The papers in this special issue represent some exciting current directions in the theoretical study of machine learning. The papers were selected by special invitation, and further reviewed using the usual rigorous Algorithmica process. We aimed to select papers that brought mathematical analysis to bear to guide the design of machine learning algorithms in new ways. As you will see, significant progress is being made in unsupervised learning of models of using latent variables to capture structure in the data, in new forms of bounds that describe in more detail how algorithms and data interact, and in active algorithms to reduce human labeling effort. Also, theoretically-inspired tools for algorithm design are being brought to bear on some unexpected new problems that substantially expand the range of scenarios where they can be applied.

In “A Spectral Algorithm for Latent Dirichlet Allocation”, Hsu et al describe a provably efficient algorithm for learning topic models in which an observation can be an instance of multiple topics; their analysis applies in the practically popular case of Latent Dirichlet Allocation. “Provable ICA with Unknown Gaussian Noise, and Implications for Gaussian Mixtures and Autoencoders”, by Arora et al, presents new algorithmic tools for Independent Component Analysis, a popular model for blind signal separation; these tools lead to algorithms with strong theoretical guarantees. In “Randomized partition trees for nearest neighbor search”, Dasgupta and Sinha provide new tools for analyzing recently proposed practical variants of the \(k-\hbox {d}\) tree, that capture the amenability of inputs to the new algorithms, enabling analysis that departs from the worst case. In “Randomized Algorithms for Low-Rank Matrix Factorizations: Sharp Performance Bounds”, Candès and Witten perform a new analysis of a randomized algorithm for low-rank approximation of matrices previously proposed by Martinsson, Rokhlin and Tygert, along with lower bounds that match up to the leading constants. Balcan and Feldman, in “Statistical Active Learning Algorithms for Noise Tolerance and Differential Privacy,” develop a modification to the Statistical Query model of Kearns that allows design of label-efficient noise-tolerant active learning algorithms that also have strong privacy guarantees.
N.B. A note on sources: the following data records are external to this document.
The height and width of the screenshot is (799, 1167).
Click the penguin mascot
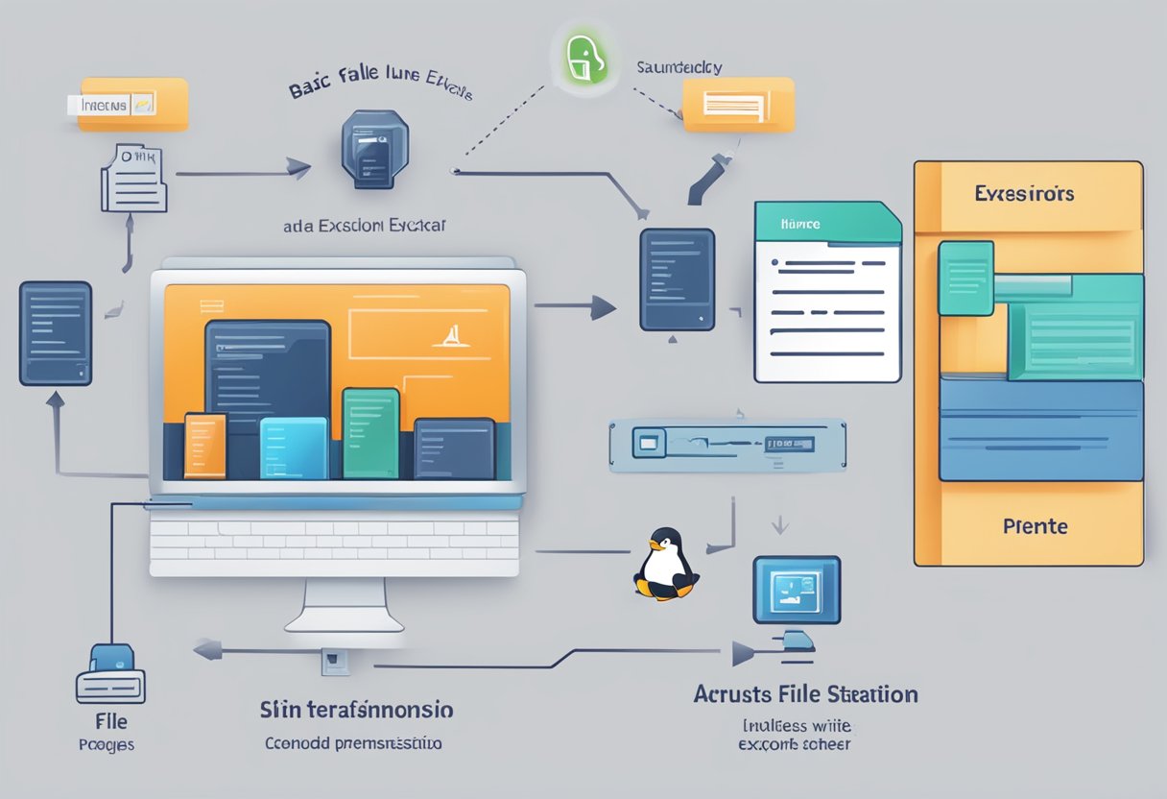coord(664,566)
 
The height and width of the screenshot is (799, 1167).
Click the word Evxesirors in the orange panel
coord(1024,193)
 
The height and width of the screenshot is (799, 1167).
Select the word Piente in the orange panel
coord(1035,526)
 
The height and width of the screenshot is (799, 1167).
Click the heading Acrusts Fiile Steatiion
coord(805,693)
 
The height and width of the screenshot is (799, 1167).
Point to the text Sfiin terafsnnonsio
coord(356,711)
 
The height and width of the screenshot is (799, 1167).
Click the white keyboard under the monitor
coord(334,543)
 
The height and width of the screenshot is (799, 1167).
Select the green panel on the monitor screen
coord(370,433)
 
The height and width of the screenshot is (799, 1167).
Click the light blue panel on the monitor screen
coord(294,448)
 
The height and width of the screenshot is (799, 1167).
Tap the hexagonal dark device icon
coord(372,150)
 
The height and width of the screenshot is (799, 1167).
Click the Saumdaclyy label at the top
coord(679,67)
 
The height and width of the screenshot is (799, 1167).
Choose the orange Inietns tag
coord(132,105)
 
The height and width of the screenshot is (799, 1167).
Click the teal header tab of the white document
coord(827,222)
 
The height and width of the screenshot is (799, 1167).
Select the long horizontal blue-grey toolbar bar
coord(727,445)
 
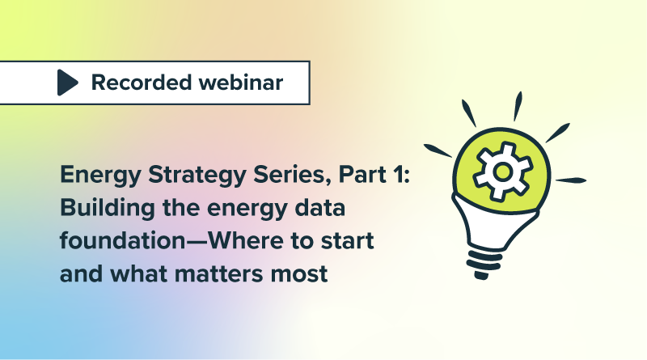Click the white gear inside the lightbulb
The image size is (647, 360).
point(502,171)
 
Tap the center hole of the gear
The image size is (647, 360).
point(502,171)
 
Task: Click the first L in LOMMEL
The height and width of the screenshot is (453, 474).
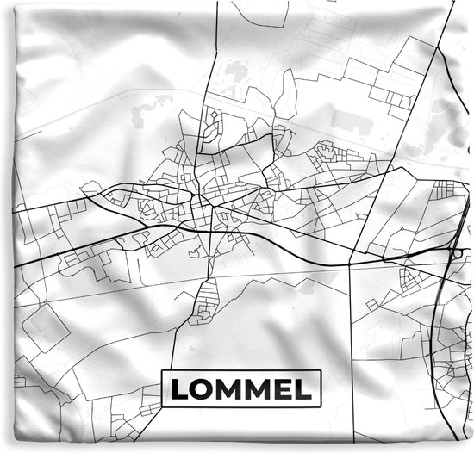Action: pos(178,389)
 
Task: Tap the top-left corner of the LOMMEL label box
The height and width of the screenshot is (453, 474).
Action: pos(163,371)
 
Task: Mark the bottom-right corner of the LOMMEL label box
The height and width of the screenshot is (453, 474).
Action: pos(320,406)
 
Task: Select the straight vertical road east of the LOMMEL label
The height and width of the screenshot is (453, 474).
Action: pos(351,344)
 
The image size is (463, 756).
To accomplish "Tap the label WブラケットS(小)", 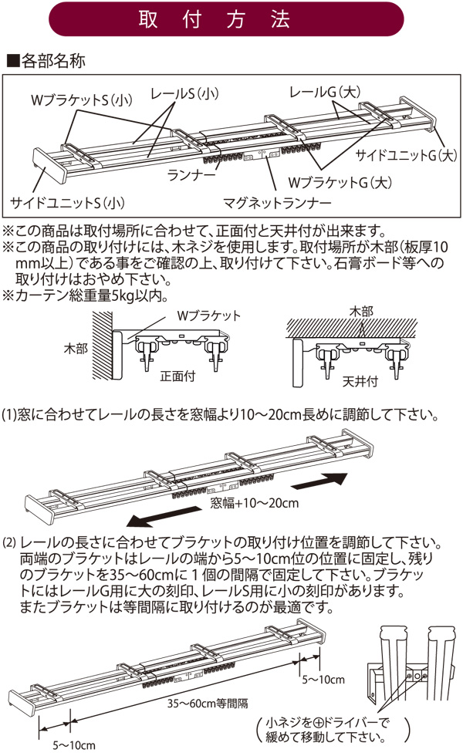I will click(82, 100).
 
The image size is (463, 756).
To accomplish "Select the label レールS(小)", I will click(184, 94).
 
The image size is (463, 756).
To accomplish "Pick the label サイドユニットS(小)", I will click(68, 203).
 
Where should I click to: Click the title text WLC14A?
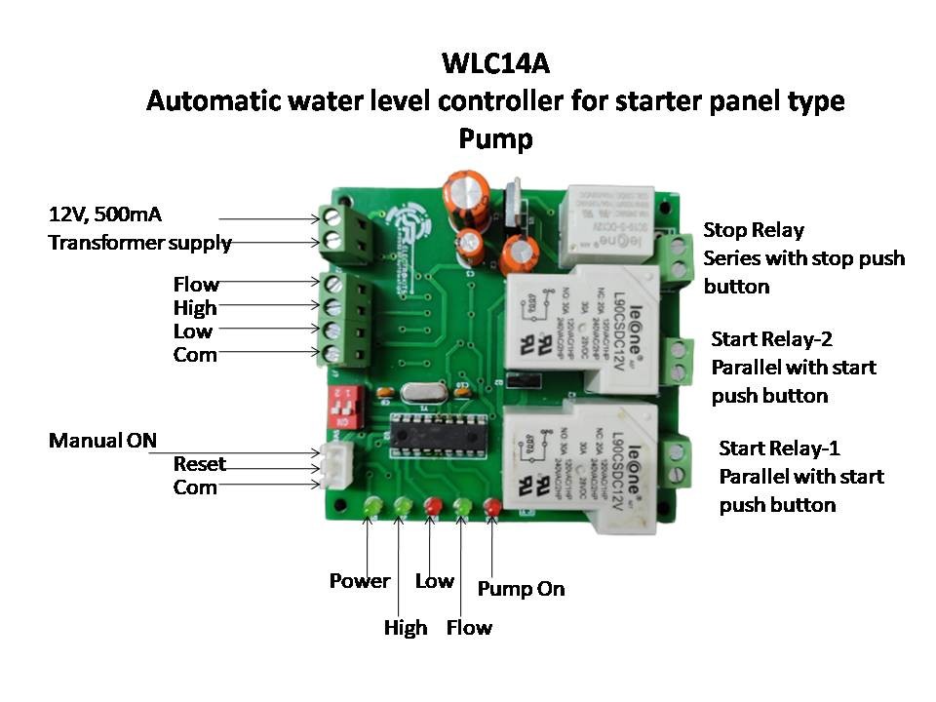(x=495, y=64)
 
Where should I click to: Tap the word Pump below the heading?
(x=495, y=139)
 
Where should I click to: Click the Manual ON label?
(x=102, y=441)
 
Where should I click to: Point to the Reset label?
(x=199, y=464)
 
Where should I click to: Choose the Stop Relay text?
(x=754, y=230)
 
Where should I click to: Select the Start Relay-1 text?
(x=779, y=448)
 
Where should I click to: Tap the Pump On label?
(x=521, y=589)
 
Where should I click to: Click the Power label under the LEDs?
(x=359, y=581)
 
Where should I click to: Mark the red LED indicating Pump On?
(x=492, y=507)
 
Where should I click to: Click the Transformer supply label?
(x=140, y=243)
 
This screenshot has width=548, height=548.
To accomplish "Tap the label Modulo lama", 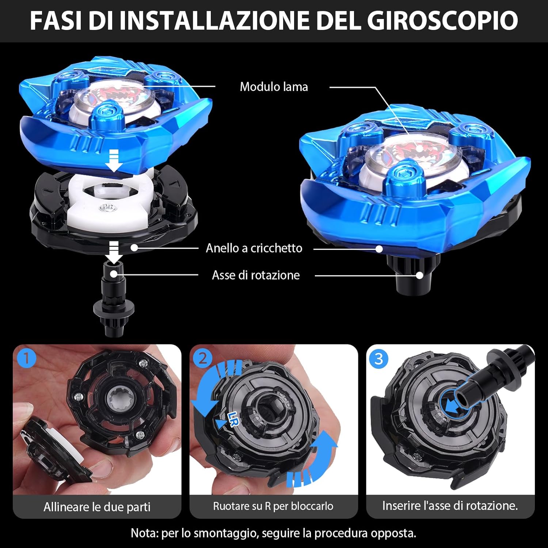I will pyautogui.click(x=274, y=87).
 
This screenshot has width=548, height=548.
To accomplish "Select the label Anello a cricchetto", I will pyautogui.click(x=254, y=248).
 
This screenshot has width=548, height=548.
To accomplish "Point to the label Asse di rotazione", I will pyautogui.click(x=256, y=275).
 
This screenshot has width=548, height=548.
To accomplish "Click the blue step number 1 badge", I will pyautogui.click(x=26, y=358).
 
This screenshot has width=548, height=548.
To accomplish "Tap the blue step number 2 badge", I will pyautogui.click(x=203, y=358).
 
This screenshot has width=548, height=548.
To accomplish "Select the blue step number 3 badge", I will pyautogui.click(x=379, y=358).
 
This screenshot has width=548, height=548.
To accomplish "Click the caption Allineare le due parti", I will pyautogui.click(x=97, y=507).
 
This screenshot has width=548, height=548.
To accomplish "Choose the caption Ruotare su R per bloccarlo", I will pyautogui.click(x=273, y=506).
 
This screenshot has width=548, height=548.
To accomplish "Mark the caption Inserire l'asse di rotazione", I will pyautogui.click(x=450, y=506).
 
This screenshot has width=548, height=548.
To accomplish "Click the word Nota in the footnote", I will pyautogui.click(x=144, y=533).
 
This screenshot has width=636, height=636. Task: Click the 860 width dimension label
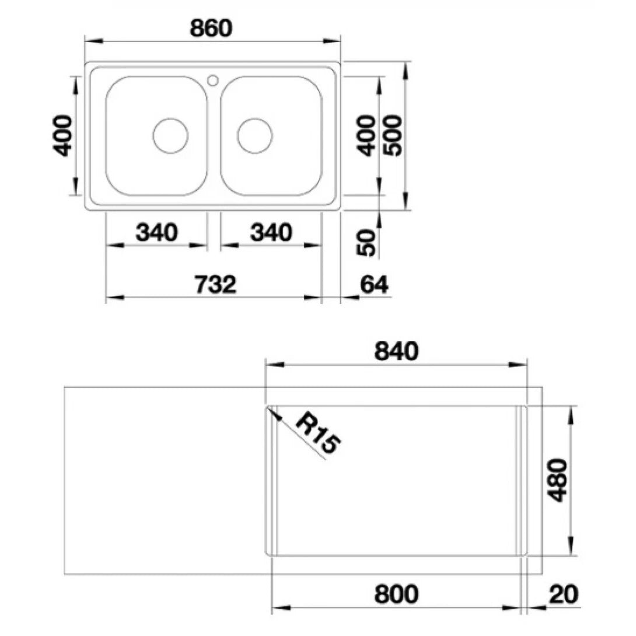pyautogui.click(x=211, y=28)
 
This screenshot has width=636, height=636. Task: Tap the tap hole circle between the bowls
pyautogui.click(x=213, y=80)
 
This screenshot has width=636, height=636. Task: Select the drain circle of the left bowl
pyautogui.click(x=170, y=135)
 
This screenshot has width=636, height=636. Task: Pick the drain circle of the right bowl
pyautogui.click(x=255, y=135)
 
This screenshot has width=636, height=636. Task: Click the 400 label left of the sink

Daskalakis, Diakonikolas and Servedio, in “Learning Poisson Binomial Distributions,” provide an algorithm for the fundamental problem of learning sums of independent Boolean variables, called Poisson Binomial Distributions, with excellent bounds on the amount of data and computation required.

These papers represent exciting new directions on algorithms for machine learning guided by theory. With the growing impact of machine learning technology on society, and so much interesting development in this rich and fascinating subject, it is a great time to be in the field.